Selenium
Contents
Selenium¶
Sometimes, you’ll encounter a page that loads content after the initial page load. You might get a very small HTML file from requests that doesn’t contain everything on the page. This happens when a page is relying on JavaScript to load its contents, and can be difficult to deal with when scraping. One such site is the WHO photo archive. We’re going to take a look at scraping a collection of photos of WHO staff to show how you might approach scraping such a site.
We’ll use Selenium to get around this page load issue. Selenium was built as a front-end testing tool, allowing developers to automatically make sure that their applications still work as they change them. This functionality translates well to web scraping, since it creates an actual web browser window controlled by Python. That will let our scripts take advantage of the browser’s ability to use JS content, and will let us scrape anything that we can see when we’re browsing a site as a normal user.
Setup¶
Selenium sets up a webdriver object that will be your primary way to interact with the Python-controlled browser. So first we’ll create that object and use it to fetch a page.

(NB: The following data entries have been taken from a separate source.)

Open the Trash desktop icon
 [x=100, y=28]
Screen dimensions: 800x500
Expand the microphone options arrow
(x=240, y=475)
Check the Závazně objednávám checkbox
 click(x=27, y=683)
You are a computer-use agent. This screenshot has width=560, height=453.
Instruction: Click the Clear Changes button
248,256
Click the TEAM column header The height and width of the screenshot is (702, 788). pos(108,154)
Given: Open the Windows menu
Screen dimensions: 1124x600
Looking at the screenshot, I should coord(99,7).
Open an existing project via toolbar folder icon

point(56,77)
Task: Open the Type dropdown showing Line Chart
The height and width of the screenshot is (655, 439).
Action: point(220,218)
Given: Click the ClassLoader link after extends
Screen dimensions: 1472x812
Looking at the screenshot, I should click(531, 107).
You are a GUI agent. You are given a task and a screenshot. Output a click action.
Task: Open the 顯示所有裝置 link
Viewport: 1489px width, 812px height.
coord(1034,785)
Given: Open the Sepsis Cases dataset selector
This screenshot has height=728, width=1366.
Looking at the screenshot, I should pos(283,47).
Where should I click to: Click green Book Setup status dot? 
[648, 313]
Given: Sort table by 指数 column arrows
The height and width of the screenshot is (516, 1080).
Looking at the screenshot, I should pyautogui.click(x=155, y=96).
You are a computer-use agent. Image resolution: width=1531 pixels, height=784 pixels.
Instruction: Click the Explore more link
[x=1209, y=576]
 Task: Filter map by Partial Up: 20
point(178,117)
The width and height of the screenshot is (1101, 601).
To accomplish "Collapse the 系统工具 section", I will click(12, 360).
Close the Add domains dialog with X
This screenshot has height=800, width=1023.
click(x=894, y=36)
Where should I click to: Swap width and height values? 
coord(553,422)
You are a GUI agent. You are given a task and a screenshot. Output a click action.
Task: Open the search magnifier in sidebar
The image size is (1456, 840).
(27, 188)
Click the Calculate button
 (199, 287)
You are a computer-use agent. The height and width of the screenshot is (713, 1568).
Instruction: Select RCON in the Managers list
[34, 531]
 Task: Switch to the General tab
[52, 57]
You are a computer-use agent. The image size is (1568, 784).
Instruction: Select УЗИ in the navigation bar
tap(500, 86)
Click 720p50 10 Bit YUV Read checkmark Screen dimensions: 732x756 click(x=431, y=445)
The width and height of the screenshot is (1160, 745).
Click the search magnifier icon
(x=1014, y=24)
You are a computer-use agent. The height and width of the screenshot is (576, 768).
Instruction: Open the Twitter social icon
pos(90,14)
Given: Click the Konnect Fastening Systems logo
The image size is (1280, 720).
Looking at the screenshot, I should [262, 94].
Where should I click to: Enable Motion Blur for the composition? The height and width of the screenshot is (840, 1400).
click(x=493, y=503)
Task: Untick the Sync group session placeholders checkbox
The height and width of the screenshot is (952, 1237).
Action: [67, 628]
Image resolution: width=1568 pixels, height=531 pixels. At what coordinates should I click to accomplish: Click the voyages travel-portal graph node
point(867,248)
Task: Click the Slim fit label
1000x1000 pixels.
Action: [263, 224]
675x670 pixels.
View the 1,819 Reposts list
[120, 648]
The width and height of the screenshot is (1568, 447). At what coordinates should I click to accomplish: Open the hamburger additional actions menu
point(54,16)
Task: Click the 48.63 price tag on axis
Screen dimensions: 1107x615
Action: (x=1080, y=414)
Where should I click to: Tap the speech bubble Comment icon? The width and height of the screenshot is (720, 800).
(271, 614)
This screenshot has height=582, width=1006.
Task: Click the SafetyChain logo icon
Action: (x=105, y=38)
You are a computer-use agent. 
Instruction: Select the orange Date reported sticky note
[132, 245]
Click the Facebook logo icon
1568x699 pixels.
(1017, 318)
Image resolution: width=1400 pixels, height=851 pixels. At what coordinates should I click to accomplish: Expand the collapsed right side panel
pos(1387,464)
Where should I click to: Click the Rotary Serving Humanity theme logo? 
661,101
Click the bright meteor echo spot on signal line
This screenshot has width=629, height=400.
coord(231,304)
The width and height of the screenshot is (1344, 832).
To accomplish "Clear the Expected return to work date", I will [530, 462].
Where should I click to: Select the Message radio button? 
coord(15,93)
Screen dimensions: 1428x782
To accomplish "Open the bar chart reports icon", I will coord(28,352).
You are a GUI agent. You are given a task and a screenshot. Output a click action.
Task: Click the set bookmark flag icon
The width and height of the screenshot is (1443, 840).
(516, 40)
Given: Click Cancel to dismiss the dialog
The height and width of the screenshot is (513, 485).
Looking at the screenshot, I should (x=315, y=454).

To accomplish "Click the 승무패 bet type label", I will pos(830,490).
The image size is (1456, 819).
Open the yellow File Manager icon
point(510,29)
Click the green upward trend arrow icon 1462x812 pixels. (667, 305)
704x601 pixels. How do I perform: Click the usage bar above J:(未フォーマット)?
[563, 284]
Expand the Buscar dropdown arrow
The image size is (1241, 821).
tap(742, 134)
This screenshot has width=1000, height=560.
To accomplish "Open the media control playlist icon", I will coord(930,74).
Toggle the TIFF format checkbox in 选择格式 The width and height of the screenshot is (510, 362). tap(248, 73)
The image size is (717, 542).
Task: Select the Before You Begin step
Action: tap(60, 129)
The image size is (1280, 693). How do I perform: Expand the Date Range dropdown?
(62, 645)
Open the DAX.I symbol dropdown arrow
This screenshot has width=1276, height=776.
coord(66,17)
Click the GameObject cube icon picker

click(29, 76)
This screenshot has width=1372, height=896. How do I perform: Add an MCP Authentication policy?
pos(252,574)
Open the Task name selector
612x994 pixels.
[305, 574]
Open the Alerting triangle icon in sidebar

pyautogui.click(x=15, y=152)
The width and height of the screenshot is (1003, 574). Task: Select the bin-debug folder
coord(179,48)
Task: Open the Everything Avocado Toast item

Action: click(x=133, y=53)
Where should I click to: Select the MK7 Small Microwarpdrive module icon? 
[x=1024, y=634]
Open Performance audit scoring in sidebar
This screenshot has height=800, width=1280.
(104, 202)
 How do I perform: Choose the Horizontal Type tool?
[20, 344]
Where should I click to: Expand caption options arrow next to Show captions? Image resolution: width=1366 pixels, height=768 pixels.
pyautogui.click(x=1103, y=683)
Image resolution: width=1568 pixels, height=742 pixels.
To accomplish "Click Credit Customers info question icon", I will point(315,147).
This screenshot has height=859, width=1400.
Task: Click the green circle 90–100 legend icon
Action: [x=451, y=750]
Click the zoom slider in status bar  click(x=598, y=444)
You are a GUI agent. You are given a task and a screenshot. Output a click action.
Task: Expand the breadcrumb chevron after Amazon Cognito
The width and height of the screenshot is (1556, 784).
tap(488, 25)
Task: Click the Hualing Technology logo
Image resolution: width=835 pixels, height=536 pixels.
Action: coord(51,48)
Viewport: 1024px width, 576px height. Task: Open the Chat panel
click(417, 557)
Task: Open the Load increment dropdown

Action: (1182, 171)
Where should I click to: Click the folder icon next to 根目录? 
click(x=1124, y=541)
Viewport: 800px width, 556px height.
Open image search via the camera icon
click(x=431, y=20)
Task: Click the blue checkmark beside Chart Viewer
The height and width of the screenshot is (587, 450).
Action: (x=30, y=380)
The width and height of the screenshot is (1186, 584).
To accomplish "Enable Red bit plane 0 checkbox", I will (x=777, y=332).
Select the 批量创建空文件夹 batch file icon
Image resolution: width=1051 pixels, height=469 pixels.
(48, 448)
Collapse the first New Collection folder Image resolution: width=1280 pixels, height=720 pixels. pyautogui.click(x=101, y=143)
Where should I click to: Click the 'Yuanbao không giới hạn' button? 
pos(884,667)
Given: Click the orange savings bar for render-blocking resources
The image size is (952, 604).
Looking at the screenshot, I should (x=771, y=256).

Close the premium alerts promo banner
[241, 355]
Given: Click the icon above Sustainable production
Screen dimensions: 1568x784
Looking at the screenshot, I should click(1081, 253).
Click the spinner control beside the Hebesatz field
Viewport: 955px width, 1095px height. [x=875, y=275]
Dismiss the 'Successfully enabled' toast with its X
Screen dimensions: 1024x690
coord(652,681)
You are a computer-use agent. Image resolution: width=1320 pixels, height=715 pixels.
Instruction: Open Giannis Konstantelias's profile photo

from selenium import webdriver
# Uncomment and run this cell if you're running this notebook out of WSL or another headless environment
# If that doesn't make sense to you then it probably doesn't apply to you
# I copied this out of a stack overflow post, for reference: https://stackoverflow.com/questions/46809135/webdriver-exceptionprocess-unexpectedly-closed-with-status-1
# from selenium.webdriver import FirefoxOptions
# opts = FirefoxOptions()
# opts.add_argument("--headless")
# driver = webdriver.Firefox(options=opts)
# We'll be using firefox for this. This is why you need both Firefox and geckodriver installed, so that Selenium has a browser to run
driver = webdriver.Firefox()
# Getting a url is pretty simple:
driver.get("https://photos.hq.who.int/galleries/172/who-staff-in-office")
Examining the site¶
If we take a look at this site, we can figure out what information we might want and where it lives. There’s a gallery of photos, and when you click on one, it shows more information about the photo. If we want to collect metadata about these photos, for instance to take a look at where the photos were taken and in what context, we’d need to click on each photo and copy that information out of the pop-up. Since the url isn’t changing when we click around, we have strong evidence that requests
won’t work, although you’re welcome to try for yourself.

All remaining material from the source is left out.